EXERCISE →
Output exactly the lines that run from the line with "You are a GUI" to the end of the material, both ends included, and no other lines.

----------

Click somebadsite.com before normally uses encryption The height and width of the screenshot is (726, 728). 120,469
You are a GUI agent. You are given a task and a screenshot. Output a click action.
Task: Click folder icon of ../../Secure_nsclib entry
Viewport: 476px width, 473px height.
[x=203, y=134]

----------

RESULT OF THE TASK →
You are a GUI agent. You are given a task and a screenshot. Output a click action.
Task: Click folder icon of ../../Secure_nsclib entry
Viewport: 476px width, 473px height.
[x=203, y=134]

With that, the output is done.